• **RECORDS FOR THIS TASK**:

▼

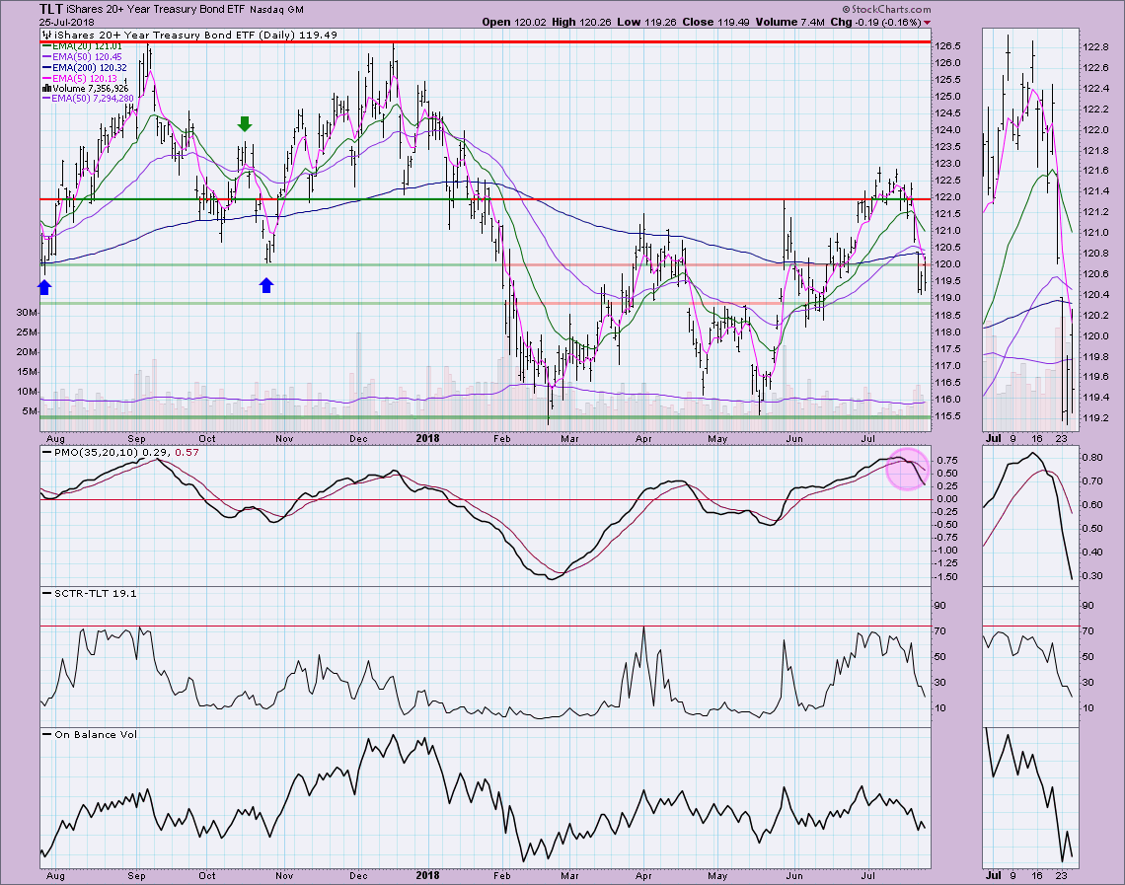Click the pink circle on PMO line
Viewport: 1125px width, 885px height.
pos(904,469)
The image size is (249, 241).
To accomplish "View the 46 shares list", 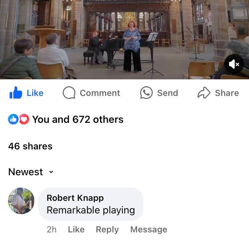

▲
▼

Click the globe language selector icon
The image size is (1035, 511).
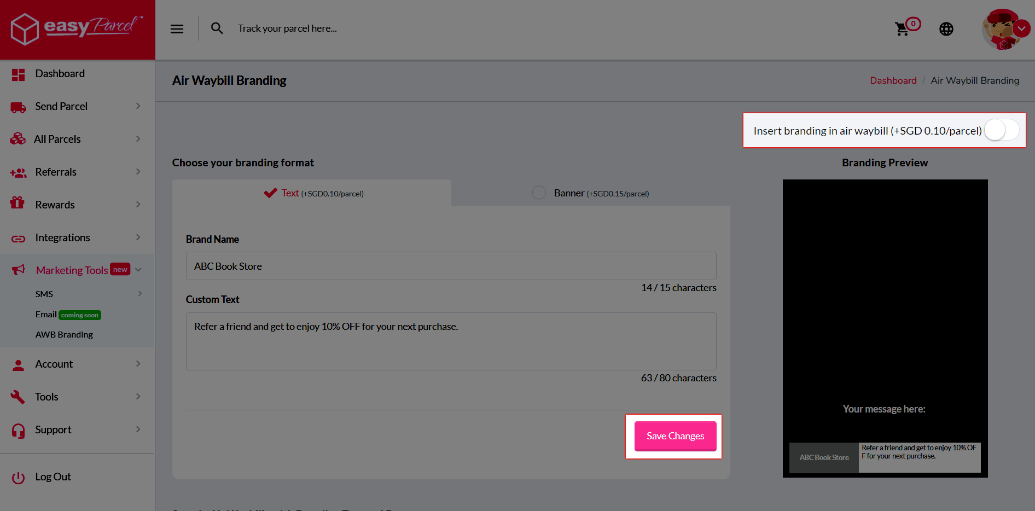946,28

▲
▼

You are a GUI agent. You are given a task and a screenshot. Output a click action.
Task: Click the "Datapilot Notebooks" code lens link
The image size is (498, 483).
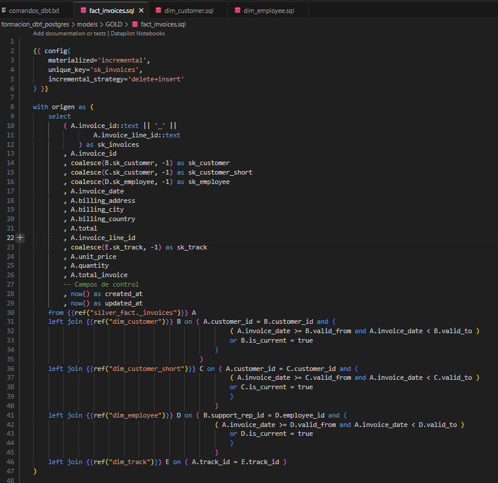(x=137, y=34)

▲

Rewrite the material from the line containing "Click the pink circle on PMO line" through the line containing "the 46 shares", replacing "shares list" with "shares page" and keeping everything else the same. Leave out the pictures.

Click the pink circle on PMO line
Viewport: 1125px width, 885px height.
pos(904,469)
The image size is (249, 241).
To accomplish "View the 46 shares page", 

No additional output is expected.